Le surinvestissement : une nouvelle maladie ?

V. Kovess-Masfety, L. Saunder Archives des maladies professionnelles et de l’environnement, 2017, vol.78, n°5, pp. 402-411. Bibliographie
En tête des facteurs de risque des risques psychosociaux, figure le temps de travail qui peut atteindre pour certains 9 à 11 heures par jour ou 50 à 60 heures par semaine.
Le risque de surinvestissement serait en partie contractuel, suscité par le contexte social, les conditions du marché du travail et les nouvelles modalités du travail qui facilitent la porosité vie professionnelle - vie personnelle.
Il est bien établi que des horaires de travail prolongés comportent un risque pour la santé (hypertension, maladie cardiovasculaire, fatigue, stress, dépression, troubles musculo-squelettiques, infections chroniques) sans compter le risque majoré d’accidents du travail ou de maladies professionnelles.
Le déséquilibre entre efforts-récompenses entraîne des émotions négatives impactant la santé, et ce d’autant plus que les conditions structurelles et personnelles agissent de concert. Les interactions entre personnalité et travail sont importantes. Les efforts sont de deux sources : extrinsèques, définies par les contraintes professionnelles dues aux conditions de travail, et intrinsèques qui correspondent à un engagement excessif dans le travail qui est un trait de personnalité.
Le surinvestissement devrait se mesurer.
Différentes échelles ont été proposées avec des résultats plus ou moins intéressants. Une version courte du modèle de Siegrist comporte 6 items et plus le score est élevé, plus la personne se surinvestit. Il apparaît que les hommes et les femmes de 45-54 ans ont les scores les plus élevés.
Le surinvestissement a des effets spécifiques sur les troubles musculosquelettiques, le rythme cardiaque, l’épuisement de "l’énergie vitale", la détresse psychologique et les symptômes dépressifs.

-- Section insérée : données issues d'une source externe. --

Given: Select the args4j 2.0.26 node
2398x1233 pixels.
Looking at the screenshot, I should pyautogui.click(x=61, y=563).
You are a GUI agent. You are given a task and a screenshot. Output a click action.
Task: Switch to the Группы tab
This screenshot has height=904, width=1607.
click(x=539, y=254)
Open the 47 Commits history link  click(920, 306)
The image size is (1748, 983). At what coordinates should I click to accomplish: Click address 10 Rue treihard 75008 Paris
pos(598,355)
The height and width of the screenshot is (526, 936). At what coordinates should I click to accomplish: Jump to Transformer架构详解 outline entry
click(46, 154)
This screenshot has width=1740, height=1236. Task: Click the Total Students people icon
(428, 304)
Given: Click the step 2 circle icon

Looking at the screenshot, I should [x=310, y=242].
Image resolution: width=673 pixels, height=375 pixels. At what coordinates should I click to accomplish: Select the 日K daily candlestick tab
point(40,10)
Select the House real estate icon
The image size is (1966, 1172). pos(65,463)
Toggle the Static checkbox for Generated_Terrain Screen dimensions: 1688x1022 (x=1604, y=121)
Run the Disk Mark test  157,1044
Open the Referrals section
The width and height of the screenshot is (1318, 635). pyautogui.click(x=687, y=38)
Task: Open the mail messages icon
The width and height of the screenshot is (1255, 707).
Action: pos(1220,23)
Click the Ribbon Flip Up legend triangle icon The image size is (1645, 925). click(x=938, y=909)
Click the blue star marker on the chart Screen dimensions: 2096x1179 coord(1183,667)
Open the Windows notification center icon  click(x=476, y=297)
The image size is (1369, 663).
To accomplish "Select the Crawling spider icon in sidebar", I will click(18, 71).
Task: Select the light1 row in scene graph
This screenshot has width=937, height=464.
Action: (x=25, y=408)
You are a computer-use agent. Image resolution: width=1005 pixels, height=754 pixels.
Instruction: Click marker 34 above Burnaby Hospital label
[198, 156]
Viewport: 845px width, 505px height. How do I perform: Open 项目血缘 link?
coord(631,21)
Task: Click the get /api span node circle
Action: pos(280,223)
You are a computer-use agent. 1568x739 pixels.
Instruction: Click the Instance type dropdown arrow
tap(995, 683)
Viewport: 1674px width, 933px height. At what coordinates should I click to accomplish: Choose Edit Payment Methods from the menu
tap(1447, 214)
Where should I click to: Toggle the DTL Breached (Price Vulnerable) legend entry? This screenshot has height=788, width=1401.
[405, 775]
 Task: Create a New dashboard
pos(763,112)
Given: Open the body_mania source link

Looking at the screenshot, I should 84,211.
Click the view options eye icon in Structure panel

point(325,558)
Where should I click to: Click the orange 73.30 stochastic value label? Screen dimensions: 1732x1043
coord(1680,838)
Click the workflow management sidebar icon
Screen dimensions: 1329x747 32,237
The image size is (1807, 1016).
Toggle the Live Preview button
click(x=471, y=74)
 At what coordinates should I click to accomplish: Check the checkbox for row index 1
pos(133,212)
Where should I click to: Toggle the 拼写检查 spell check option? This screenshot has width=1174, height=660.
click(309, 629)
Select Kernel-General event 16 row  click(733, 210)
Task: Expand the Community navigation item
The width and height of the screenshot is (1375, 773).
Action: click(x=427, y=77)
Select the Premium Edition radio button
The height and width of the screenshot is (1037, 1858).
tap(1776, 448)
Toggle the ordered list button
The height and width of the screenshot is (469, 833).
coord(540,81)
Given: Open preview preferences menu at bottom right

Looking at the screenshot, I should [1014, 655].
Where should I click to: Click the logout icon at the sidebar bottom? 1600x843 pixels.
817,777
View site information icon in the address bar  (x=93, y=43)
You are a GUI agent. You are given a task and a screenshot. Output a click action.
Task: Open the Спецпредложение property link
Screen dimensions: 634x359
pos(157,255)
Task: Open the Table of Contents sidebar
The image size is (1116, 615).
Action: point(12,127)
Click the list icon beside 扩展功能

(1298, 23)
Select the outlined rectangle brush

Quelle frontière entre surinvestissement au travail et addiction du travail ? "Les employés qui sont très investis dans leur travail ont un bien-être élevé, une bonne santé et un niveau élevé de satisfaction dans leur vie ainsi que de bonnes performances au travail tandis qu’au contraire, les employés souffrant d’addiction au travail ont des problèmes de santé et un bas niveau de satisfaction de leur vie et de leur travail accompagnant de mauvaises performances. L’investissement au travail doit dès lors, être encouragé et l’addiction au travail doit bénéficier de mesures préventives en restant conscient des différences de signification suivant les positions professionnelles et du respect des modalités d’investissement professionnel des personnes. Il est important aussi de porter un regard sur les modalités de l’organisation du travail qui peuvent entrer en résonance avec les fragilités individuelles.